Valentine Sentiments Have American Roots
Cards and candy hearts have helped celebrate cupid's holiday since the mid-1800s.
Love is in the air...as well as in most retail stores from downtown Northville to the mega malls.
Today’s Valentine’s Day celebration marks one of the biggest sales days of the year for rose growers and florists, confectioners, jewelers and greeting card companies.
According to the National Retail Federation, Americans are expected to spend a staggering $18 billion on Valentine’s Day this year. Consider these numbers:
• 110 million roses (the majority being red) are expected to be sold in the three-days around today’s celebration, according to the Society of American Florists. Valentine’s Day is the No. 1 holiday for florists.
• More than 36 million heart-shaped boxes of chocolate are expected to be sold for Valentine’s Day, according to the Chocolate Manufacturers Association. Consumers are expected to purchase in total 58 million pounds of chocolate for Valentine’s Day bringing in $345 million in sales. Valentine’s Day is the fourth biggest holiday of the year after Halloween, Easter and Christmas.
• Jewelry spending is expected to reach over $4 billion this Valentine’s Day, according to the National Retail Federation. That’s a lot of bling.
• An estimated 150 million greeting cards are expected to be purchased for Valentine’s Day in the United States. This does not include children’s packaged valentines for classroom exchanges. Valentine’s Day is the second largest holiday for greeting cards behind Christmas. It comes as no surprise that teachers receive the most valentines of all recipients.

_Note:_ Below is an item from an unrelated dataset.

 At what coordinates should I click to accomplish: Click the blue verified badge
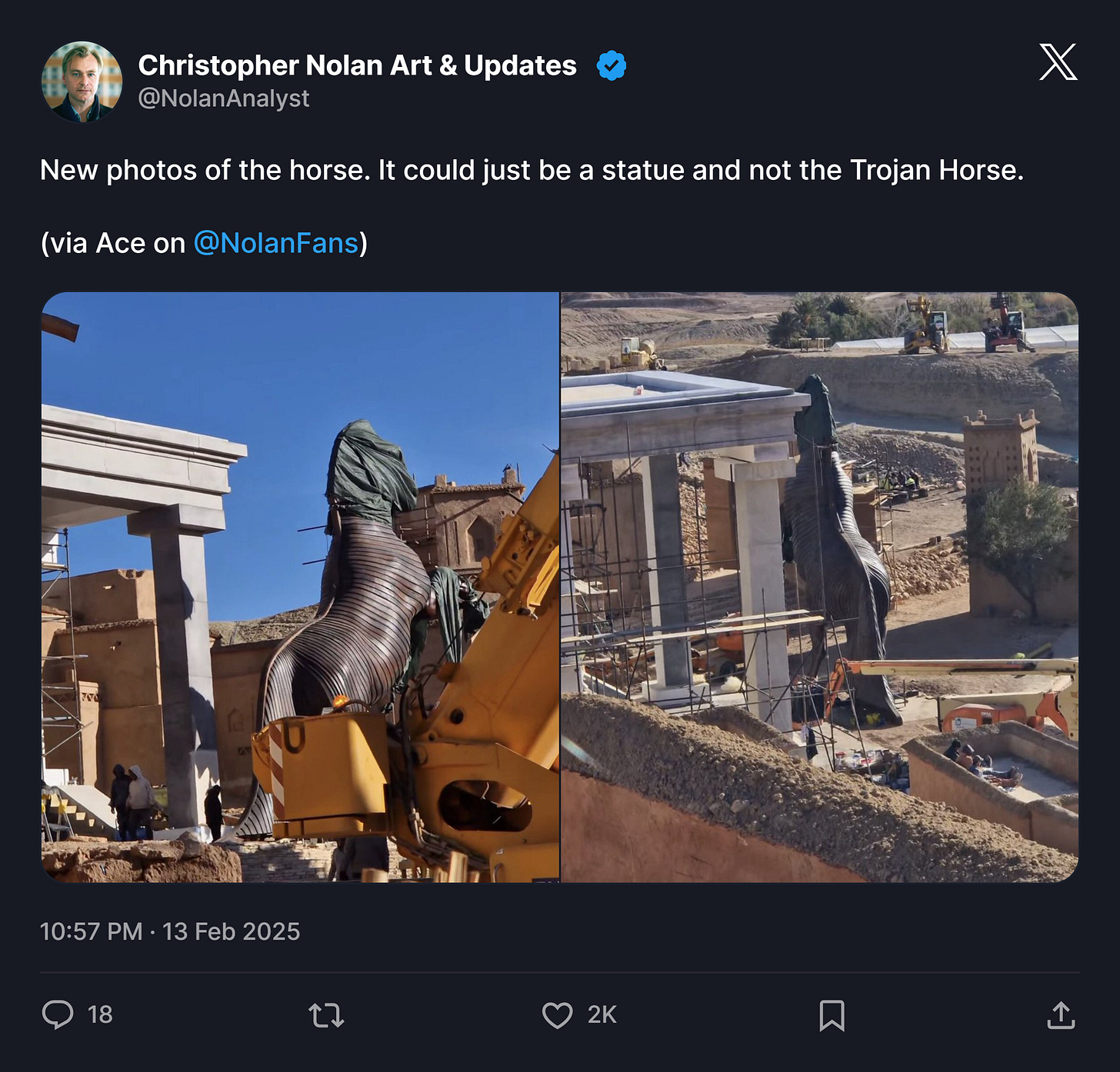point(612,65)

The staying power of valentine greeting cards in the age of electronic mail (and yes, e-card deliveries are on the rise) is testament to the tradition of greeting cards, and perhaps the sentiment.
While Americans exchanged hand-made valentines in the 1700s, mass-produced valentines did not make their debut until the 1840s when Esther A. Howland of Worcester, Massachusetts, established the first cottage industry for valentine card production.
In 1847, Howland, then 19, received an ornately designed English valentine. Believing the idea could catch on in the United States, she convinced her father, who owned the largest book and stationary shop in Worcester, to order her supplies of imported paper lace and floral decorations.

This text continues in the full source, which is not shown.